**** Data under study

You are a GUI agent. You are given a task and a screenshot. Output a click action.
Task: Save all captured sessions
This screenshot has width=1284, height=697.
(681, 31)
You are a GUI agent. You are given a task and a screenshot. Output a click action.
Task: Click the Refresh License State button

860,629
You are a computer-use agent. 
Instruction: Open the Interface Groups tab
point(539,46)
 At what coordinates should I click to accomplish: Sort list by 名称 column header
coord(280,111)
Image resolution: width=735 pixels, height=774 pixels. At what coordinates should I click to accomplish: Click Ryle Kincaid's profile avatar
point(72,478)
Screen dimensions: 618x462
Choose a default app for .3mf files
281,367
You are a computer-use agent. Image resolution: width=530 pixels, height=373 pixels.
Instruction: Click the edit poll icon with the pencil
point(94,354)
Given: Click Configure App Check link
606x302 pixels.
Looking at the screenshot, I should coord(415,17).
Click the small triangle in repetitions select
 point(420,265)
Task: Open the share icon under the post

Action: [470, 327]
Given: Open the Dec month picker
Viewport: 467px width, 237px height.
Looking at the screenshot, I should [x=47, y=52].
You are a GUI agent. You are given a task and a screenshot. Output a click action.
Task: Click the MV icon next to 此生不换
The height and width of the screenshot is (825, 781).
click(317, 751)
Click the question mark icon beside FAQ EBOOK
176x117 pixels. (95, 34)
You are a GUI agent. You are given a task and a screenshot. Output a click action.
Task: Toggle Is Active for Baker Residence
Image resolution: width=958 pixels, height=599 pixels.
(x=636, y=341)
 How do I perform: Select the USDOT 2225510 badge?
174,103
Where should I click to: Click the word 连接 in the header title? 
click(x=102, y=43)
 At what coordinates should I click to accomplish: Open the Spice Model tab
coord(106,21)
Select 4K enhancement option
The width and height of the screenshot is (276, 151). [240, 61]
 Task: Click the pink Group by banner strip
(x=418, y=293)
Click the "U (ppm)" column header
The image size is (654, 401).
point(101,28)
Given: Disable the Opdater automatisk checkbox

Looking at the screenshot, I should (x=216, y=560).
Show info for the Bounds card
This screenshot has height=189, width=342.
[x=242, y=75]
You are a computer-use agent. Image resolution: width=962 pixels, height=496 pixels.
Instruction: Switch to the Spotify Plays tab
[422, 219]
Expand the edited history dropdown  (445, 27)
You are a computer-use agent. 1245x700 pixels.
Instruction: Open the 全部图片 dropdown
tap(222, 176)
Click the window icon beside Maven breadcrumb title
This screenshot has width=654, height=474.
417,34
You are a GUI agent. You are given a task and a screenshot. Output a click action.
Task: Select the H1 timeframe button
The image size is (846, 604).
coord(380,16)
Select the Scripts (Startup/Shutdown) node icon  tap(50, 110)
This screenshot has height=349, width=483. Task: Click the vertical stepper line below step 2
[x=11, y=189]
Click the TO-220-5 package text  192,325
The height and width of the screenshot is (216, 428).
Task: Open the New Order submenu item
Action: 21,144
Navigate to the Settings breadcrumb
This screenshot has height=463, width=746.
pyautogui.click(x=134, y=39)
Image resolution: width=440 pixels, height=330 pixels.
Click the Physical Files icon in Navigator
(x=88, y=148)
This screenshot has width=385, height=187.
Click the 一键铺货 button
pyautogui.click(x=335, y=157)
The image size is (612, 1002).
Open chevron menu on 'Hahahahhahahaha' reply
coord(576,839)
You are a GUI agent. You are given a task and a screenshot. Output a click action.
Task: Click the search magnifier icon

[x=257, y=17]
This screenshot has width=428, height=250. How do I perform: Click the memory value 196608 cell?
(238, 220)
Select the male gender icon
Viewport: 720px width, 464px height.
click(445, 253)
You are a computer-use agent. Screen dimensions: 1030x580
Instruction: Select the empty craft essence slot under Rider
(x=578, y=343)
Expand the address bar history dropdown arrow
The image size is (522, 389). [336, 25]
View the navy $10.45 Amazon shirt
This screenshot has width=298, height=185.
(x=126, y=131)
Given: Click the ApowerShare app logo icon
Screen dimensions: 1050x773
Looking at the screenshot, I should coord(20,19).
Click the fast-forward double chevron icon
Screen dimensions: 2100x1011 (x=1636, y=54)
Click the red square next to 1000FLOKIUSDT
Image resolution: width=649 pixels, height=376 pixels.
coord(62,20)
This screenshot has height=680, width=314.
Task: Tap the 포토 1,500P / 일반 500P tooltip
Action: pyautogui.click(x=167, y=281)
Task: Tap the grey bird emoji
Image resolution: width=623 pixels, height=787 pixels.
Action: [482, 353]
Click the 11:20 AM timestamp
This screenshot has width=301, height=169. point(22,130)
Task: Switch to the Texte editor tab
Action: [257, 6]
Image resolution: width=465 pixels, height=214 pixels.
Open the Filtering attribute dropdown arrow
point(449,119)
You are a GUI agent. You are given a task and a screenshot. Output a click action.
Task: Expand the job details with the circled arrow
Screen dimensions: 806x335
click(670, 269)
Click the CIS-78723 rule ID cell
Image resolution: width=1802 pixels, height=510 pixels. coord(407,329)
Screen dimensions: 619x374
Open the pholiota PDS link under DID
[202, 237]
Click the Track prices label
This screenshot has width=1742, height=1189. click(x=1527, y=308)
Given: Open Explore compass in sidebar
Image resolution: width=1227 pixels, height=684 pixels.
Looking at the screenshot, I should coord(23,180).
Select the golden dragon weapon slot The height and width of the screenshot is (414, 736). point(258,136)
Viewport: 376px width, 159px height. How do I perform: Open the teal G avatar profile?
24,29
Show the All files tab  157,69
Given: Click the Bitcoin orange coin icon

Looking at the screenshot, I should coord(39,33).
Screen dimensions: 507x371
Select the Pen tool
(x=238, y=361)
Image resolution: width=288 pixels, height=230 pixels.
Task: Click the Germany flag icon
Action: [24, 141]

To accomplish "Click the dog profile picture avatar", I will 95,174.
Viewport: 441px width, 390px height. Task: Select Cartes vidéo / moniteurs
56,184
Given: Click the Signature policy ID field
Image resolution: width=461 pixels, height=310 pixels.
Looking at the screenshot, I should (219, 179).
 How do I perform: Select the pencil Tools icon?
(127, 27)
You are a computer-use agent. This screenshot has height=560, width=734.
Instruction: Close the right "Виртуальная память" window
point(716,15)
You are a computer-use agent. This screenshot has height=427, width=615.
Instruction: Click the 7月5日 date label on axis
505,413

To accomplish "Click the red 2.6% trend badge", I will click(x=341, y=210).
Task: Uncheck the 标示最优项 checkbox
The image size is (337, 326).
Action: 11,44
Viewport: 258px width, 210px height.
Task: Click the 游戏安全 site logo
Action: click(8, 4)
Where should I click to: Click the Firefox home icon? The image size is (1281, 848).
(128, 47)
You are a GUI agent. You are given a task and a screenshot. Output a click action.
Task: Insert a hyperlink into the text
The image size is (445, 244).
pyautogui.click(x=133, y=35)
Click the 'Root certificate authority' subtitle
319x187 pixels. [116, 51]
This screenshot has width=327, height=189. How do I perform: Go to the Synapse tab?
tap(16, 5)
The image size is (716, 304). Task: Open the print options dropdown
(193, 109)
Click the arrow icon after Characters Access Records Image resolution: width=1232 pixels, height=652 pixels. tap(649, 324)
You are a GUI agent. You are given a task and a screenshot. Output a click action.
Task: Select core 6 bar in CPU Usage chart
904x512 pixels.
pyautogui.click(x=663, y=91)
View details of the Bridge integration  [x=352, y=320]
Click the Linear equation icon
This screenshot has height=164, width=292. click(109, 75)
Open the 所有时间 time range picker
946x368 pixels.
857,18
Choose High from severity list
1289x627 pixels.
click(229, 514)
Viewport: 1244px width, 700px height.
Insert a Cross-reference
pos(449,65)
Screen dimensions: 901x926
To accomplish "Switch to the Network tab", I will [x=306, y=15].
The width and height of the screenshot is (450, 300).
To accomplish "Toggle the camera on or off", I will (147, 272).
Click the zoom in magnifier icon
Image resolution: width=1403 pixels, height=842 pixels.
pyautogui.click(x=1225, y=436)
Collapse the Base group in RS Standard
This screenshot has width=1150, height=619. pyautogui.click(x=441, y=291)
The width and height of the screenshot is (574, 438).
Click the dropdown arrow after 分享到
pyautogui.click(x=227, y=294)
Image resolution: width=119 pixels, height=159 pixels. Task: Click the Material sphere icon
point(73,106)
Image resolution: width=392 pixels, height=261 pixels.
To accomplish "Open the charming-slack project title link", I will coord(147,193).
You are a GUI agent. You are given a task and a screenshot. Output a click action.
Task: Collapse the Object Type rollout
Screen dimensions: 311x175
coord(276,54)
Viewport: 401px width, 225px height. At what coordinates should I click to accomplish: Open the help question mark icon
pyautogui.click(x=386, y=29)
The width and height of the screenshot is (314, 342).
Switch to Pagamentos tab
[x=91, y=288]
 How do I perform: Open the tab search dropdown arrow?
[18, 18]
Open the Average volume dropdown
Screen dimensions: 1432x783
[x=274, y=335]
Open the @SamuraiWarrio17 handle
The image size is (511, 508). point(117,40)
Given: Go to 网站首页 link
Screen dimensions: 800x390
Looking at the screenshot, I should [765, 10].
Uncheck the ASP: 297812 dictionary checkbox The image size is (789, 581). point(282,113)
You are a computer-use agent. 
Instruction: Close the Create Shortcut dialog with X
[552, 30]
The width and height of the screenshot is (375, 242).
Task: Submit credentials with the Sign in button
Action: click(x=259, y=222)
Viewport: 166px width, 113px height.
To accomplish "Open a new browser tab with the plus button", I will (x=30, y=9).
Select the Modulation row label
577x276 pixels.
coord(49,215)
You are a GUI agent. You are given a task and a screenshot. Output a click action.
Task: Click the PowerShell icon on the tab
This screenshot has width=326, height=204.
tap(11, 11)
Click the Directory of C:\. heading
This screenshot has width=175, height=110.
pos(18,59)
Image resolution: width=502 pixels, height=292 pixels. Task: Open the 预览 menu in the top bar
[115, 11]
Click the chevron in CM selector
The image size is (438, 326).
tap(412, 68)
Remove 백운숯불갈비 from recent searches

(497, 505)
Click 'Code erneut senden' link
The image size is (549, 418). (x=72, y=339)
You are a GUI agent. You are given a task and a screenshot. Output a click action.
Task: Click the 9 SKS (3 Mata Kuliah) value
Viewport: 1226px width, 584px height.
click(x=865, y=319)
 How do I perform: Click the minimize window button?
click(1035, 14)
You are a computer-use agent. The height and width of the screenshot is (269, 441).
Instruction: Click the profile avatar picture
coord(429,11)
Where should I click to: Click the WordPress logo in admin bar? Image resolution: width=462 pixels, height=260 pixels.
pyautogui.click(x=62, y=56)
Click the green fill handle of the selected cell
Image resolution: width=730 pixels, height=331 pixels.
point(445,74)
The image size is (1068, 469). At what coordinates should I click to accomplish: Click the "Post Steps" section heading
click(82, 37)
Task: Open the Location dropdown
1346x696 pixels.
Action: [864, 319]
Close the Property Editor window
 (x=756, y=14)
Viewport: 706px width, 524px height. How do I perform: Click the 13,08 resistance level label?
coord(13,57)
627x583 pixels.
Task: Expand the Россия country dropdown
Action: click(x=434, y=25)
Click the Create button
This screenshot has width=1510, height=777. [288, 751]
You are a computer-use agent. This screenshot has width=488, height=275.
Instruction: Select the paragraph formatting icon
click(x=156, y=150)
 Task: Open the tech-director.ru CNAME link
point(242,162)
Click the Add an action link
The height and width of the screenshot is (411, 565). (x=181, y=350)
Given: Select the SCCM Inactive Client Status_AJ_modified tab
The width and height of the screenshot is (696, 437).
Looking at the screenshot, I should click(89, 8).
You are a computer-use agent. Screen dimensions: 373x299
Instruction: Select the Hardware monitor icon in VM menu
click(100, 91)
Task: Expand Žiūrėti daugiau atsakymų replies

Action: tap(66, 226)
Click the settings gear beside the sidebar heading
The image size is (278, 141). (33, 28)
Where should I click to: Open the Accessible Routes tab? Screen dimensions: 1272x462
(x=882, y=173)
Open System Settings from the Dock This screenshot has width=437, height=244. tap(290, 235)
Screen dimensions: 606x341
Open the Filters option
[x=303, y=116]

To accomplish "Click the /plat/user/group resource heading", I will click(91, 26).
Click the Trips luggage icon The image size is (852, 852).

********

Task instructions:
The lines above from the one with "Task: Toggle Is Active for Baker Residence" through the one with "Select the Scripts" are to be duplicated exactly, ends included, with nothing added.

Final answer:
Task: Toggle Is Active for Baker Residence
Image resolution: width=958 pixels, height=599 pixels.
(x=636, y=341)
 How do I perform: Select the USDOT 2225510 badge?
174,103
Where should I click to: Click the word 连接 in the header title? 
click(x=102, y=43)
 At what coordinates should I click to accomplish: Open the Spice Model tab
coord(106,21)
Select 4K enhancement option
The width and height of the screenshot is (276, 151). [240, 61]
 Task: Click the pink Group by banner strip
(x=418, y=293)
Click the "U (ppm)" column header
The image size is (654, 401).
point(101,28)
Given: Disable the Opdater automatisk checkbox

Looking at the screenshot, I should (x=216, y=560).
Show info for the Bounds card
This screenshot has height=189, width=342.
[x=242, y=75]
You are a computer-use agent. Image resolution: width=962 pixels, height=496 pixels.
Instruction: Switch to the Spotify Plays tab
[422, 219]
Expand the edited history dropdown  (445, 27)
You are a computer-use agent. 1245x700 pixels.
Instruction: Open the 全部图片 dropdown
tap(222, 176)
Click the window icon beside Maven breadcrumb title
This screenshot has width=654, height=474.
417,34
You are a GUI agent. You are given a task and a screenshot. Output a click action.
Task: Select the H1 timeframe button
The image size is (846, 604).
coord(380,16)
Select the Scripts (Startup/Shutdown) node icon  tap(50, 110)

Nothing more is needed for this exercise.